One Hindu youth tells her story of life in the high-achieving Indian-American family
What did we do wrong?" It is a question frequently asked by Hindu parents faced with a child who is on the verge of falling apart. They put their kids through the best schools, lived in a safe area and hoped their children would be spitting images of themselves--that they would be successful, respected citizens of this not-so-foreign country of America. So what went wrong?
The biggest, most prominent problem, the most obvious one, is we are Indian children immersed in America. In school, we tried to blend in as much as possible. We wanted everyone to like us, so we would talk like them and act like them. We wanted to "fit in." At home, parents would push us and pressure us to do well. Often that meant tutorial sessions that ended in violence, or other tough forms of punishment when we didn't measure up. In our eyes and hearts, we slowly became their medals. Any accomplishment was just a tool to brandish to their friends--to prove how well they were raising us. Nothing we did could ever have been based on our own merit; it was all their doing. In public we had to be the perfect little submissive toy robots. We were constantly being put down, told that we were not good enough, how incredibly stupid we were if we ever got a 'B', yet were expected to be the best.
You parents were never really affectionate toward us, and we could not find the affection anywhere else, so love became a foreign concept that we could only dream of. Some of us found secret ways to get around the problem. Some rebelled. Lying to you became second nature.
Look at yourself and ask if the way you think, act and speak about your friends and children is really what you feel to be right. Realize that you are in a completely different world from where you grew up. Times have changed, and you have to adjust.

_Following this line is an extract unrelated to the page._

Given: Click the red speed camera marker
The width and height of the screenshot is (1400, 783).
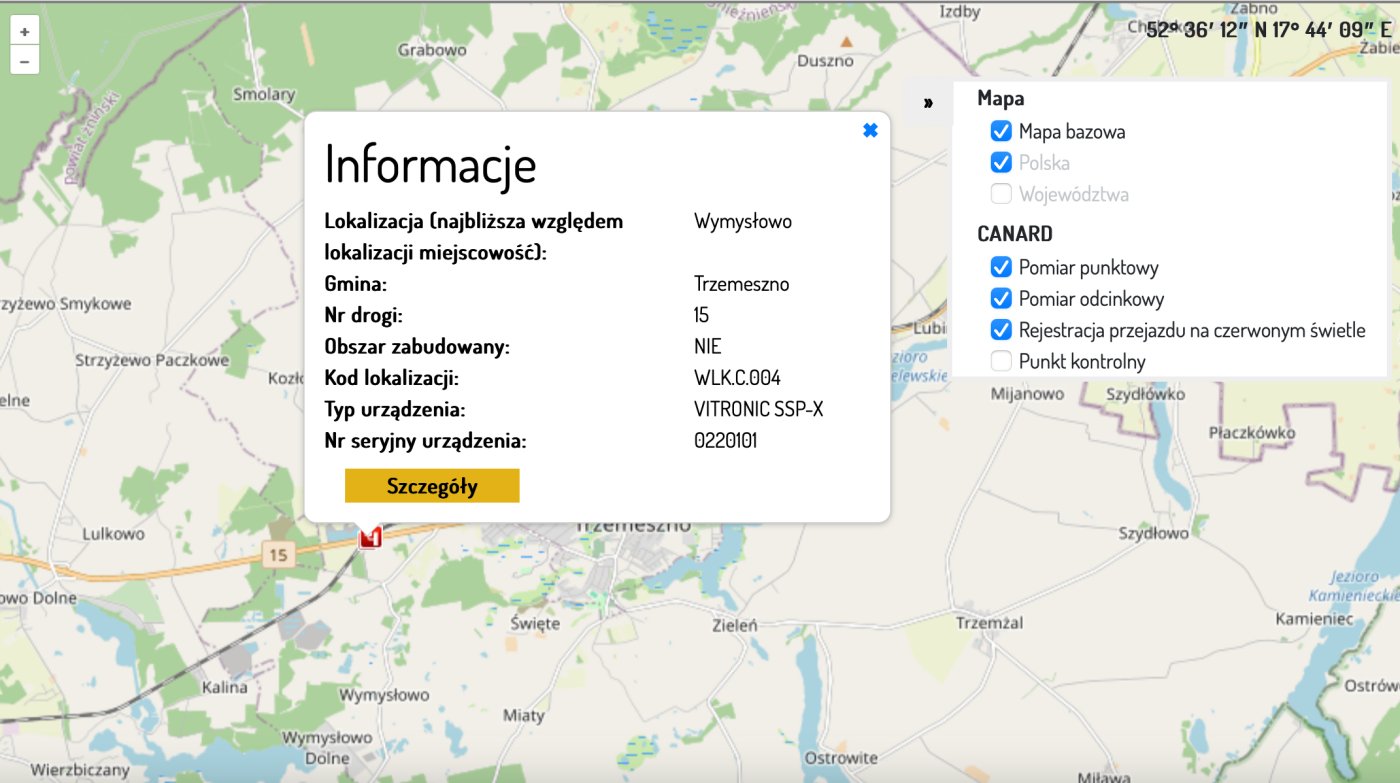Looking at the screenshot, I should [x=371, y=538].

To those of you with younger children, try to understand some of their fears and embarrassments and try to teach them pride. Instill in them a sense of humor. Let your kids know how much they mean to you, and show it. Pay attention to your child's health. Teach your children those aspects of language, culture and religion that you think they would enjoy and appreciate. Do not mock them when they do not understand certain things. Explain. The pressure you put on a child to act a certain way or to get that 'A' can be so detrimental. The most important thing is that we, as children, as humans and as young adults, need to grow. We need to be given choices in life and need to make those choices for ourselves. Your children are responsible, intelligent people, but not all can be doctors, lawyers or engineers.
The key to life is happiness. If you take that away from your children, and they have no way of getting it back, it may be too late to do anything about it. If you take what we have said to heart and work things through with your children, they will want to forgive and forget.
We think ultimately we all want the same thing--respect. You parents want our respect for being the ones who raised us. We children know that and are grateful for it. But we also demand respect for our views, ideals and individuality. If we find some meeting ground, then maybe healthy relationships can be formed, love will blossom and happiness will allow our community to not just survive, but thrive.
This article was published on the Indolink web site, from an anonymous writer expressing frustration over the way she was raised.